Cybersecurity risks of AI

Virtually everything we do nowadays is in some way dependent on computers. We pay for our groceries, plan our days, contact our loved ones and even drive our cars with computers. And virtually all of these computers are connected to each other. This makes all of us vulnerable to cyberattacks.

Highly potent cyber weapons, malware and botnets (such as Stuxnet , Mirai and EMOTET ) have always been difficult to create. The Pegasus cybersecurity weapon , for example, cost hundreds of millions of dollars to develop. Finding so-called zero-day exploits (vulnerabilities that have not yet been discovered) requires a lot of skill and a lot of time - only highly specialized hackers can do it. However, when AI becomes sufficiently advanced, this will no longer be the case. Instead of having to hire a team of highly skilled security experts/hackers to find zero-day exploits, anyone could just use a far cheaper AI.

The latest AI systems can already analyze and write software. They can find vulnerabilities in software, and they could be used to exploit them . GPT-4 can already autonomously hack websites , performing tasks as complex as blind database schema extraction and SQL injections without human feedback, which was discovered 18 months after GPT-4 finished training. GPT-4 already outperforms 88% of human hackers in a CTF competition. It can also autonomously exploit 87% of tested vulnerabilities , which is a huge step up from GPT-3.5 or open-source models, which all got 0%. As AI capabilities grow, so will the vulnerabilities they can detect and the exploits they can create. They are not yet as good at this as the best humans are, so right now the danger is limited. However, capabilities are rapidly increasing, and can jump quite suddenly.
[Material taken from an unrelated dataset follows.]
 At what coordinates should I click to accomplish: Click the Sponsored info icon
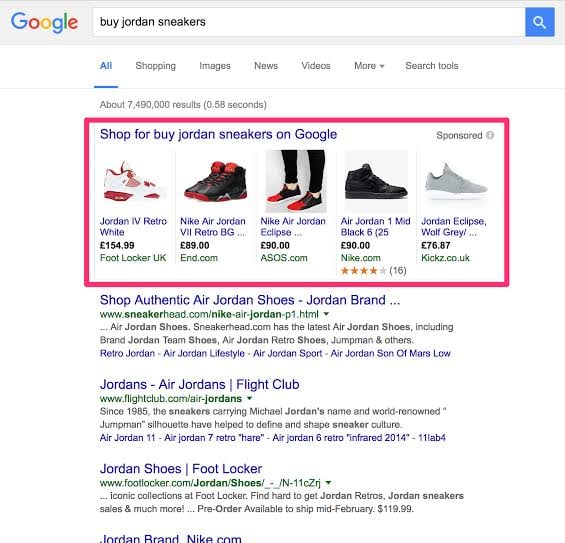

Note that AI also enables completely novel types of attacks. For example, AI can be used to hear the password you typed from an online call or use Wi-Fi to see humans through walls . AI can also be used to make self-modifying malware , which makes it far harder to detect.

There will most likely come a point where an AI is better at hacking than the best human hackers. This can go wrong in many ways.

• Infrastructure: Cyberweapons can be used to gain access to or disable critical infrastructure, such as oil pipelines or power grids .
• Financial: Cyberweapons can be used to steal money from banks , or to manipulate the stock market .
• Military: Equipment such as weapons and sensors are increasingly dependent on wireless connectivity and complex software.

Large scale cyberattacks

It may be possible that such powerful AI will be used to create a virus that uses a large number of zero-day exploits. Most cyberweapons use A sufficiently capable AI could analyze and find vulnerabilities in the source code of all operating systems and other software. Such a virus might infect any computer, regardless of the operating system, through multiple channels such as Wi-Fi, Bluetooth, UTP, etc. This could give full control over these machines and allows the controller to steal data, use the hardware for its own computations, encrypt the contents for ransom or disable the machine entirely .

A virus like this could be created as a tool by criminals to steal money, or as a very destructive cyber weapon by a nation or terrorist organization. However, as AI becomes more agentic, it could also be autonomously created and deployed by misaligned AI .

If the goal of a cyberattack was to disable devices and infrastructure, the damage could be massive. Our society is increasingly dependent on computers and the internet. Payments, transportation, communication, planning, supply chains, power grids… If our devices no longer function properly, many parts of our society fail to function, too.

Over 93% of cybersecurity experts believe “a far-reaching, catastrophic cyber event is likely in the next two years”.

Mitigating AI Cybersecurity Risks

The story above can only happen if:

1. The capability of finding zero-day exploits emerges. Current models can already discover some vulnerabilities, but this will likely improve with newer models.
2. The model gets into the hand of bad actors. This can happen if the model weights are leaked, if the model is open-sourced, or if it’s developed by a malicious actor.
3. The security vulnerabilities are not patched before such a cyberweapon is deployed. Unfortunately, the defenders are at a disadvantage if the model is widely distributed for two reasons:
   1. Patching + releasing + deploying takes far longer than attacking. The Window of Vulnerability is larger than the time it takes to create the attack.
   2. The attackers only need to find one vulnerability, while the defenders need to find all of them.

There are various measures we can implement to tackle these:

• Do not allow the training of models that can find zero-day exploits. This is the most effective way to prevent this from happening. It’s the safest path, and it’s what we’re proposing .
• Only allow models to be deployed or open-sourced after extensive testing. If they have dangerous abilities, do not release them.
• Impose strict cybersecurity regulations to prevent model weights from being leaked. If you allow dangerous models to exist, make sure they do not fall in the wrong hands.
• Require AI companies to use the AI to fix vulnerabilities. If a model is trained that can find novel security vulnerabilities, use this to contact software maintainers to patch these vulnerabilities. Give the patching process sufficient time before the model is released. Make sure the weights are not leaked, and protect the model as if it’s the launch code for a nuclear strike. If this is done properly, AI can dramatically improve cybersecurity everywhere.